Count how many lines below include the string "cell". Only that number should appear in the reply.

Dataset items
== Segment start ==

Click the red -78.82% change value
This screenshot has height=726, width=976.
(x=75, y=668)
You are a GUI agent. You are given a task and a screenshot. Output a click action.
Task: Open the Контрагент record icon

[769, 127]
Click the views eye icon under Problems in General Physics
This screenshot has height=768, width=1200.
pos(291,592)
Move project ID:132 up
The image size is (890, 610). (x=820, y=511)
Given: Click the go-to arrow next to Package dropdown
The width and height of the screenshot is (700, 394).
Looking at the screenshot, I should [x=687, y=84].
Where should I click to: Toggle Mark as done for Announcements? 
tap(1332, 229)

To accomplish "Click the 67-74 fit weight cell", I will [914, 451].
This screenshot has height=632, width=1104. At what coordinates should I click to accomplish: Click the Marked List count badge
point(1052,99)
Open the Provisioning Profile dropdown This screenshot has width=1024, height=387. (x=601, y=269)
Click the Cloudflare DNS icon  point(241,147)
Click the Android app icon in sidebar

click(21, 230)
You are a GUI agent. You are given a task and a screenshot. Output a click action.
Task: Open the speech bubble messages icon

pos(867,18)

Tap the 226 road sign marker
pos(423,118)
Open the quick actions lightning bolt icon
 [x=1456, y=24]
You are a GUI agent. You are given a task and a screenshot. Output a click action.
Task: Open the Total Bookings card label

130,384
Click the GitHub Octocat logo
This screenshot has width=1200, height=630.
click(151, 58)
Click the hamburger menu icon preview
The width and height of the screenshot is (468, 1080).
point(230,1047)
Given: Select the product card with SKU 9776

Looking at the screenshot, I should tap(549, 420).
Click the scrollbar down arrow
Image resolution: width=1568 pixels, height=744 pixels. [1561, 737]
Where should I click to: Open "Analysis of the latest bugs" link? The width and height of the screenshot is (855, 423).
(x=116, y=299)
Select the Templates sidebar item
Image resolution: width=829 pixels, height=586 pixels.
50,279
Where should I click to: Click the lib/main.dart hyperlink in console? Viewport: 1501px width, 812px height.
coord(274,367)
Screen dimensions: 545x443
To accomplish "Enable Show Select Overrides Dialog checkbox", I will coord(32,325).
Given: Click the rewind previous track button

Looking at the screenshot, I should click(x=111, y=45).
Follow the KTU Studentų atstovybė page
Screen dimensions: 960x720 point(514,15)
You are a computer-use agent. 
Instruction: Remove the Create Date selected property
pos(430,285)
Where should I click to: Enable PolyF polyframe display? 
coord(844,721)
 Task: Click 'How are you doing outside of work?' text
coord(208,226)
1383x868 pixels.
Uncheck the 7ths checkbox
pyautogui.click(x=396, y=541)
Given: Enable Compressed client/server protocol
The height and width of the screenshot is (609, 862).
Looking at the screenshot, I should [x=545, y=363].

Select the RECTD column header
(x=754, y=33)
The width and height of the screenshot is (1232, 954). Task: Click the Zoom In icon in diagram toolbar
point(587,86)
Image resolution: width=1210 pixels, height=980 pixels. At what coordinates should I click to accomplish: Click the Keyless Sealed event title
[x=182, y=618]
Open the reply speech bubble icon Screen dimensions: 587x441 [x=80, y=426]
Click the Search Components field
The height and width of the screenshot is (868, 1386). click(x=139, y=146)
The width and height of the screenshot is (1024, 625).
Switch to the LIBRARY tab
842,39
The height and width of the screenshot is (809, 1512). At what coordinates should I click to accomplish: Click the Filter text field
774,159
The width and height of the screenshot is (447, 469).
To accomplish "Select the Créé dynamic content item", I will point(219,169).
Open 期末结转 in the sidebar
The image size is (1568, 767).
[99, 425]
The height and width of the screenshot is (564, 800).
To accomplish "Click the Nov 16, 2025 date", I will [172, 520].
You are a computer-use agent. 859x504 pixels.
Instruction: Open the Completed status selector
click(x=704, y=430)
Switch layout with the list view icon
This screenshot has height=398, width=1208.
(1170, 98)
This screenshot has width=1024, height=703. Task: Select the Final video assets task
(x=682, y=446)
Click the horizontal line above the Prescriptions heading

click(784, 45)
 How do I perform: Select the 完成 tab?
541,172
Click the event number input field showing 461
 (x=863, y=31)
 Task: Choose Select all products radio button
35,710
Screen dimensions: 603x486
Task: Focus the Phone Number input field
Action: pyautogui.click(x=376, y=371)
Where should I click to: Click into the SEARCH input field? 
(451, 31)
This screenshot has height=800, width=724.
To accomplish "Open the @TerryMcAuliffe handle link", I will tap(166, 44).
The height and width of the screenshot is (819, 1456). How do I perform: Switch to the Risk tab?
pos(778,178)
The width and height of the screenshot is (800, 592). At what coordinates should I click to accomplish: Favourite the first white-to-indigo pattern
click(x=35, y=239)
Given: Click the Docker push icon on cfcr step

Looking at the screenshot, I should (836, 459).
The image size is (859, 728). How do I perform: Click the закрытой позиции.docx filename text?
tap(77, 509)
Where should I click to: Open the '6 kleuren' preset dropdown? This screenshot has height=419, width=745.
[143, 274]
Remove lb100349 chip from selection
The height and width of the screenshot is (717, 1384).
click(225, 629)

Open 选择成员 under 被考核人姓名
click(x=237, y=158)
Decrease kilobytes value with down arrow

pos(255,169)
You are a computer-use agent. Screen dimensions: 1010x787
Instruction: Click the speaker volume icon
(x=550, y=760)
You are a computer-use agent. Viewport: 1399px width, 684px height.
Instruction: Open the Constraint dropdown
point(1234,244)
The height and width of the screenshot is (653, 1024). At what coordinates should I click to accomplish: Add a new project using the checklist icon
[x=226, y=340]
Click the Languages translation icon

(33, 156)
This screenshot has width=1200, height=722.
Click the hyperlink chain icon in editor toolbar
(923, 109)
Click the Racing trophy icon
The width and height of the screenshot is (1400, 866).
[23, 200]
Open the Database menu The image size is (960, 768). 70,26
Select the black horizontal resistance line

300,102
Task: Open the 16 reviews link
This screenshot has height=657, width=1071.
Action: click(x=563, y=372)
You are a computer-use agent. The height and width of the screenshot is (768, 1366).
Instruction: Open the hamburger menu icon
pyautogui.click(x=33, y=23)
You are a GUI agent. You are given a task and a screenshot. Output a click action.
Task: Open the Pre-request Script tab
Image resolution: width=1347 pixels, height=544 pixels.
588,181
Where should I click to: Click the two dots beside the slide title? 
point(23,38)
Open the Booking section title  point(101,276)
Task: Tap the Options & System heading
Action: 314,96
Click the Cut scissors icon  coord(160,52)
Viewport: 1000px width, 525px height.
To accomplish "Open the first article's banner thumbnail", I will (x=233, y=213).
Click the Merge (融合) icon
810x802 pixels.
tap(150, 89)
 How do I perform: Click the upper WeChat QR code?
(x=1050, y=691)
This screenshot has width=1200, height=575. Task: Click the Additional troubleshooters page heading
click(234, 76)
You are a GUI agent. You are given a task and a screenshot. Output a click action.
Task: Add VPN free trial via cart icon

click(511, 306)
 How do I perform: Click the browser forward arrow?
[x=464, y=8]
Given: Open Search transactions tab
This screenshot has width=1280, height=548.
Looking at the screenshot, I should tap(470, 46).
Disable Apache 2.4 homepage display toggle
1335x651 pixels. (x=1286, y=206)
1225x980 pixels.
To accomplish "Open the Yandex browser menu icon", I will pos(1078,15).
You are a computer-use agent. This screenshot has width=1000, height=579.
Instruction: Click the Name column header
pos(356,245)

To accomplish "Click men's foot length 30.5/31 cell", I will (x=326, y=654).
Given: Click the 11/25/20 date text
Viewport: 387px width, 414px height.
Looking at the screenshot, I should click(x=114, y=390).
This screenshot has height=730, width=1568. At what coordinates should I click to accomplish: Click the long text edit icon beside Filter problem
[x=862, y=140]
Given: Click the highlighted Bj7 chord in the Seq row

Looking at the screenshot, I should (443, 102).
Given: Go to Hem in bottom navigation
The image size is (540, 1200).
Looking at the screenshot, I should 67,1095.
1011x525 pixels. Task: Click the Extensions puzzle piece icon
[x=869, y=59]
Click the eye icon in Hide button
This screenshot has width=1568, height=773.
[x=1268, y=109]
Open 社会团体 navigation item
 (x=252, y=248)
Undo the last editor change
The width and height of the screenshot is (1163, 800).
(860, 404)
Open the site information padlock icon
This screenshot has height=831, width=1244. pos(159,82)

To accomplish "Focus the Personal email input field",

== Segment end ==

__EXERCISE OUTPUT__
2